History boy wise, one makes it a point of keeping track of certain things, and especially so when it involves one of the organizations that make life possible within the megalopolis. Centered on the Statue of Liberty, if you were to draw a 25 mile long line on a map of New York Harbor, then rotate it into a circle that encompasses roughly 1,500 square miles… you’d begin to form an idea of the Port Authority of New York and New Jersey’s turf.

The first organization of its kind, and created on this day in 1921; Port Authority oversees tunnels, airports, cargo ports, sea ports, bridges, has an impressive real estate portfolio including the World Trade Center pictured above, operates train and bus stations, it’s own subway and freight rail lines, and operates a 1,700 member police organization which – in any other City – would be enormous.

As a note – PANYNJ is how the rest of this post is going to refer to the organization.

– photo by Mitch Waxman

That’s the PANYNJ’s George Washington Bridge pictured above.

Conflicts between the neighboring states of NY and NJ were a serious issue in the years leading up and including WW1, with squabbles over jurisdiction and competition for Federal funding getting in the way of “Progress” during the Progressive era.
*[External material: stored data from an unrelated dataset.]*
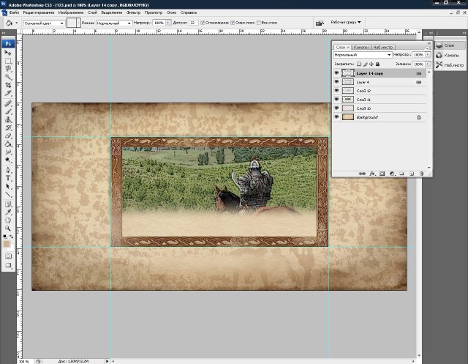
Task: Add a layer mask from panel bottom
Action: [x=382, y=174]
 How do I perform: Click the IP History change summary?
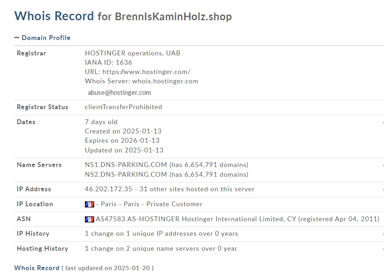[161, 234]
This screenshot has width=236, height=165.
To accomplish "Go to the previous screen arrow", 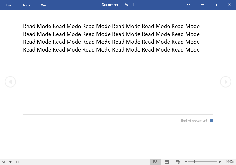I will 10,82.
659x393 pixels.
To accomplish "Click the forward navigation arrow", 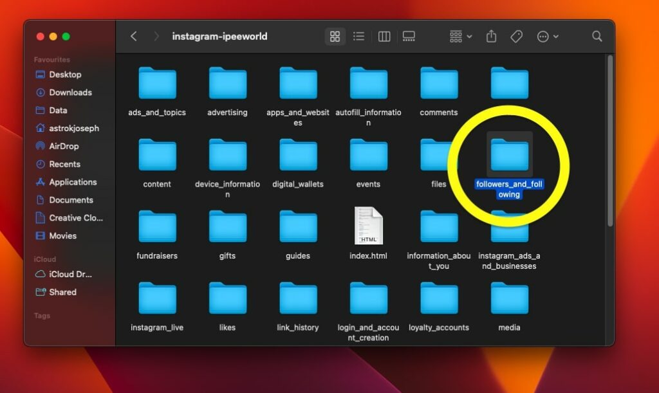I will tap(156, 37).
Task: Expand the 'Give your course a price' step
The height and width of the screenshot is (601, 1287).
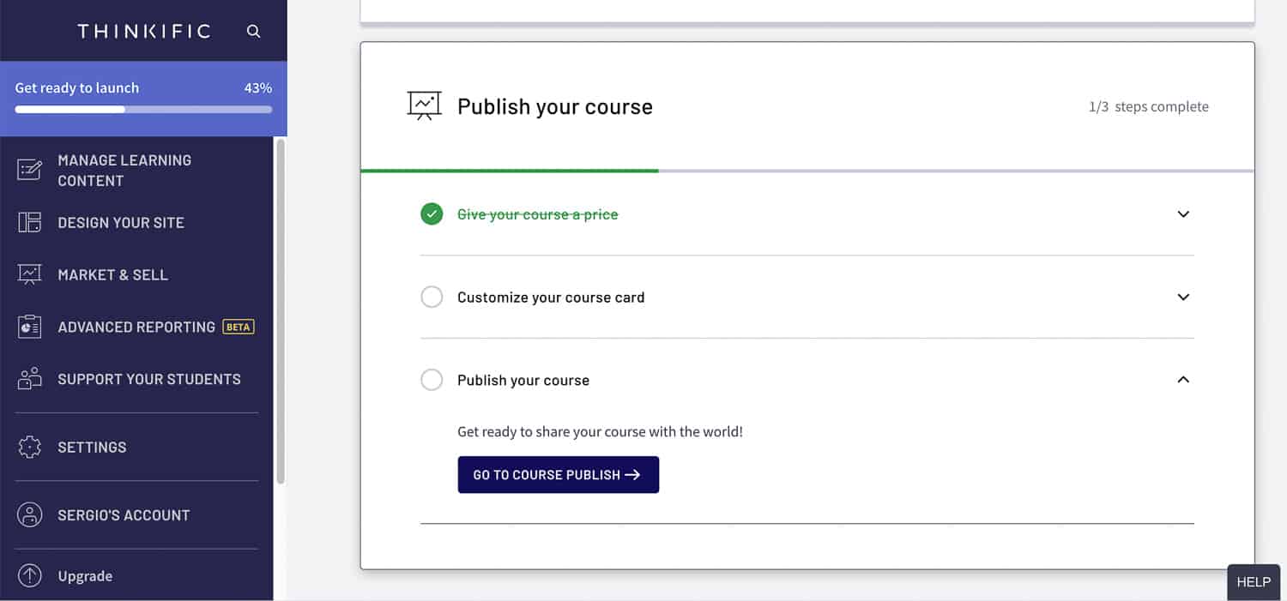Action: click(x=1183, y=213)
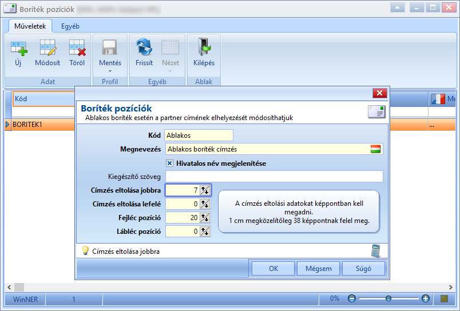Click the zoom out minus icon
Viewport: 460px width, 311px height.
click(x=351, y=298)

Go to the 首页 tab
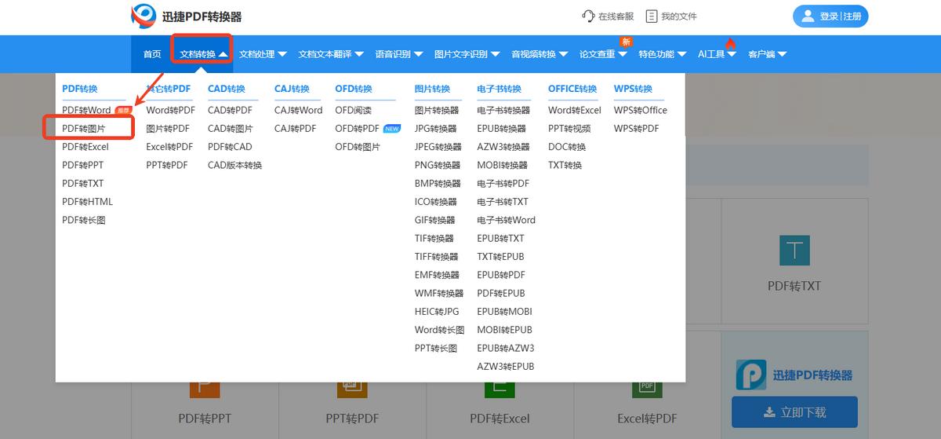(152, 54)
Modern day “progressives” don’t actually understand the term, I’m afraid. Back when it was coined, it was about streamlining and improving Government services, eliminating political corruption, and the scientific management of Government capital and resources to reduce wasted or duplicate effort. PANYNJ was formed specifically in the name of “Progress,” and to ensure economic growth in the bustling harbor cities of our archipelago.
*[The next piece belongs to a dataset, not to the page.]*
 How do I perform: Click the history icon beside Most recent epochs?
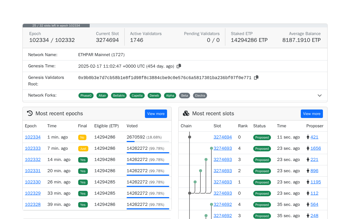tap(30, 113)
Teddy Roosevelt, William Taft, and Woodrow Wilson were the national figures leading this “Progressive” movement which gave birth to the high priests of “Progress” a generation later – Robert Moses, Austin Tobin, the Rockefeller brothers; David and Nelson. All saw the so called “middle class” as the key to American prosperity and growth, and they spent their lives creating institutions and infrastructure to promulgate an expansion of this demographic.

– photo by Mitch Waxman

That’s PANYNJ’s Port Elizabeth Newark Global Marine Terminal pictured above, a small part of the third largest cargo port in the United States. After Wall Street, the actual wealth of NYC and NYS is entirely predicated on maritime trade. The Real Estate Industrial Complex of NYC is a comparative midget when you look at the economics of the Port of New York and New Jersey. Literally tens of billions of dollars of trade move through the facilities, with lots and lots of tax revenue extracted along the way.
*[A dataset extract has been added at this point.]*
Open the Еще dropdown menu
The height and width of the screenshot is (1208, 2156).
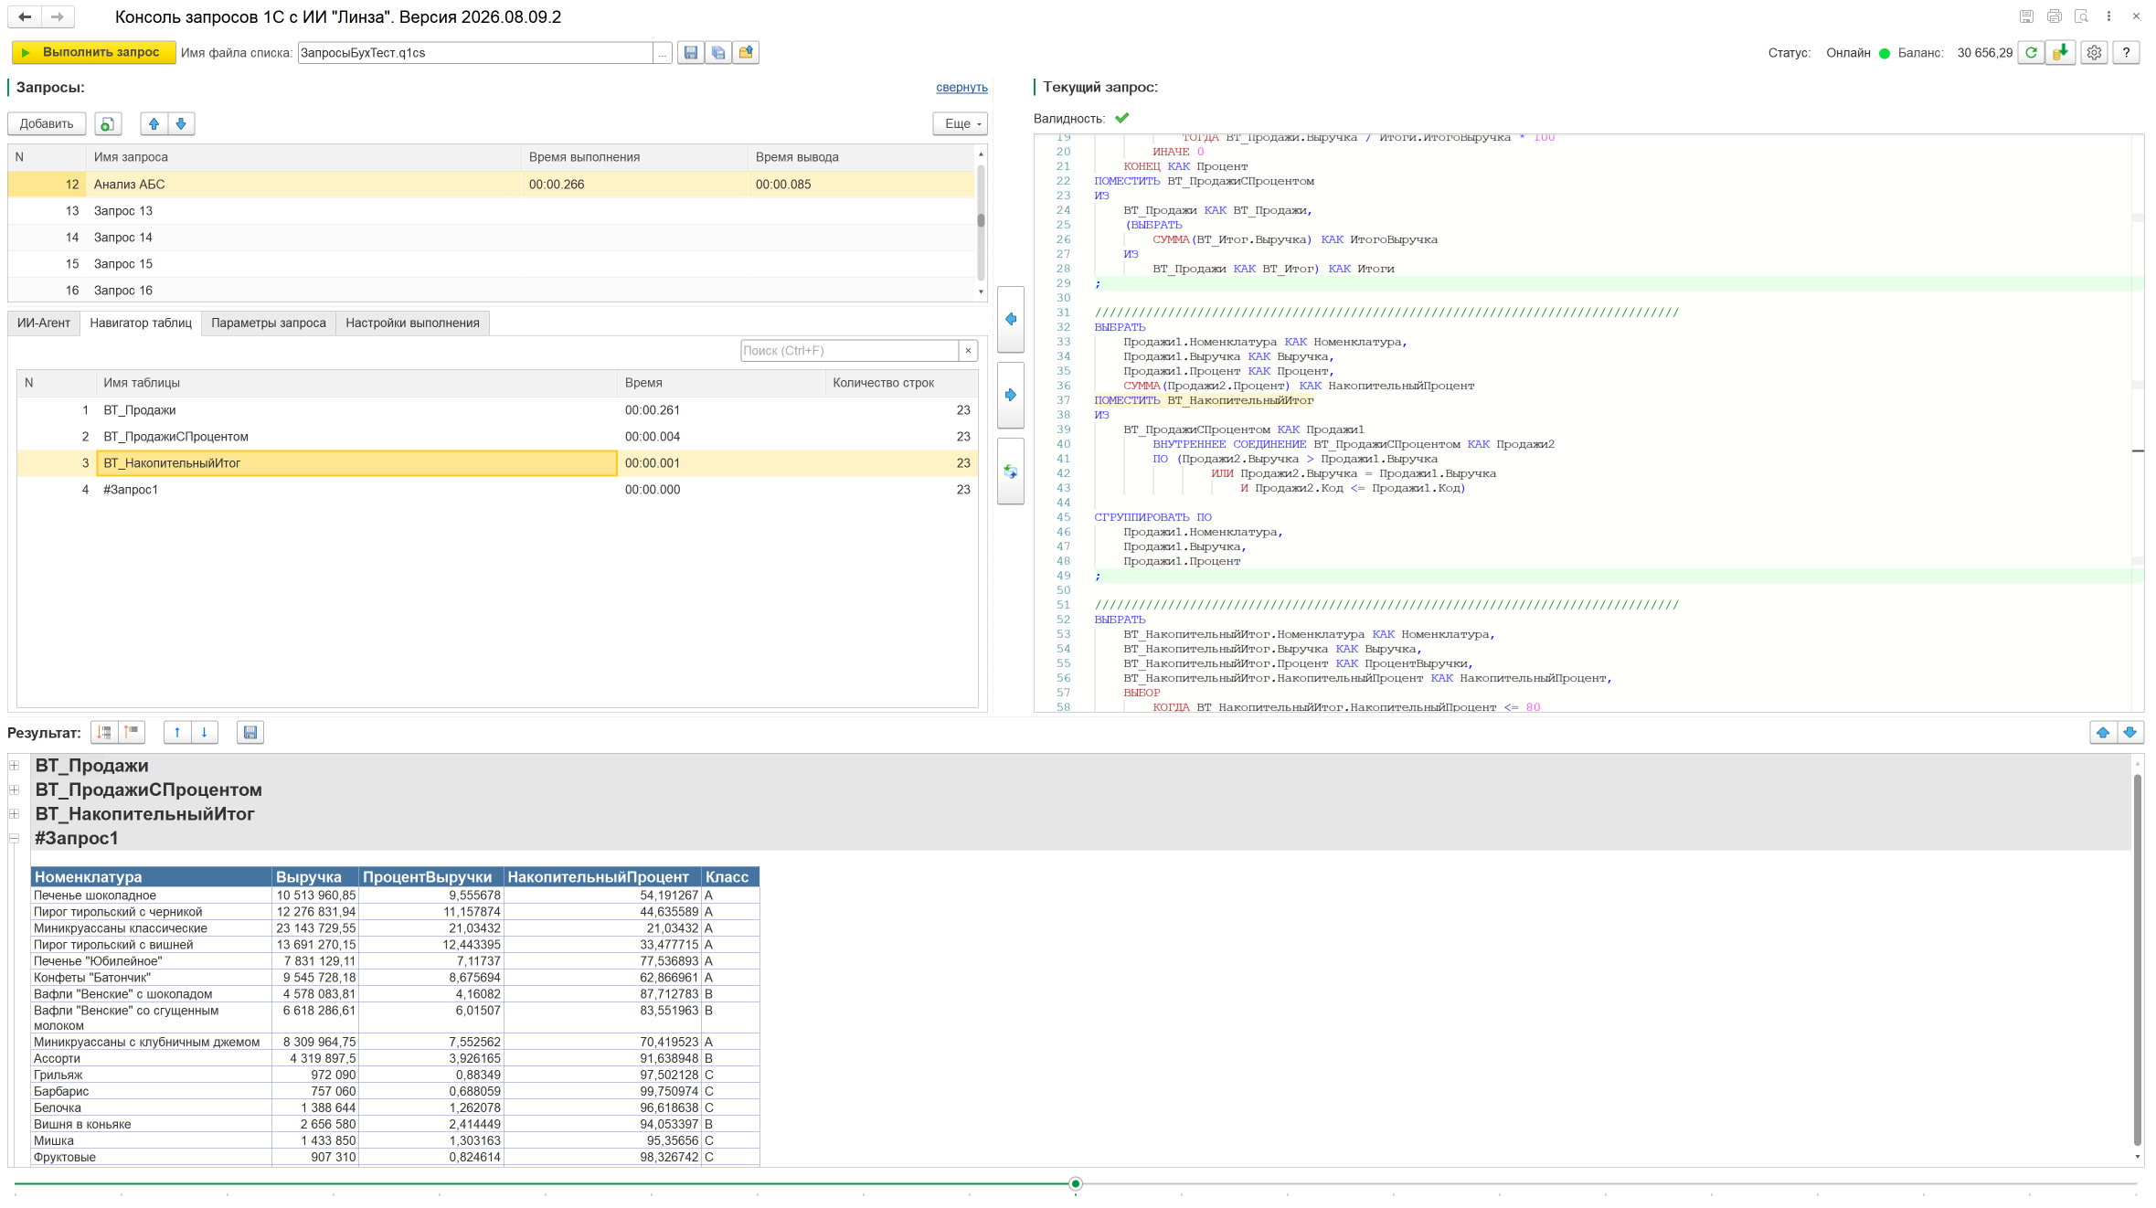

The PANYNJ’s role in all this economic activity is to facilitate the physical plant of the port, ensure passage into the harbor via various maintenance functions like dredging and bridge maintenance and sometimes replacement, and to work with local shareholders. PANYNJ is authorized to issue bonds, borrow money, and act fairly independently of the political regimes in both states (although that last one is fairly debatable).

– photo by Mitch Waxman

That’s the Outerbridge Crossing on the Arthur Kill, named for Eugenius Outerbridge of the New York Port Authority (which predates PANYNJ).

Bridges and Hudson River crossings owned and operated by PANYNJ include Holland and Lincoln Tunnels, GW Bridge, Bayonne Bridge, Goethals Bridge, Outerbridge Crossing. They also run the PATH subway service, Port Authority and GW Bridge Bus Terminals. PANYNJ also owns the Expressrail network in New Jersey, a freight rail system.

– photo by Mitch Waxman

PANYNJ also operates NYC’s airports; including LaGuardia (pictured above), JFK, Newark, Atlantic City, Stewart International, and Teterboro.

– photo by Mitch Waxman

It’s been one hell of a 98 years for this organization, huh?

This history boy, for one, looks forward to their centennial.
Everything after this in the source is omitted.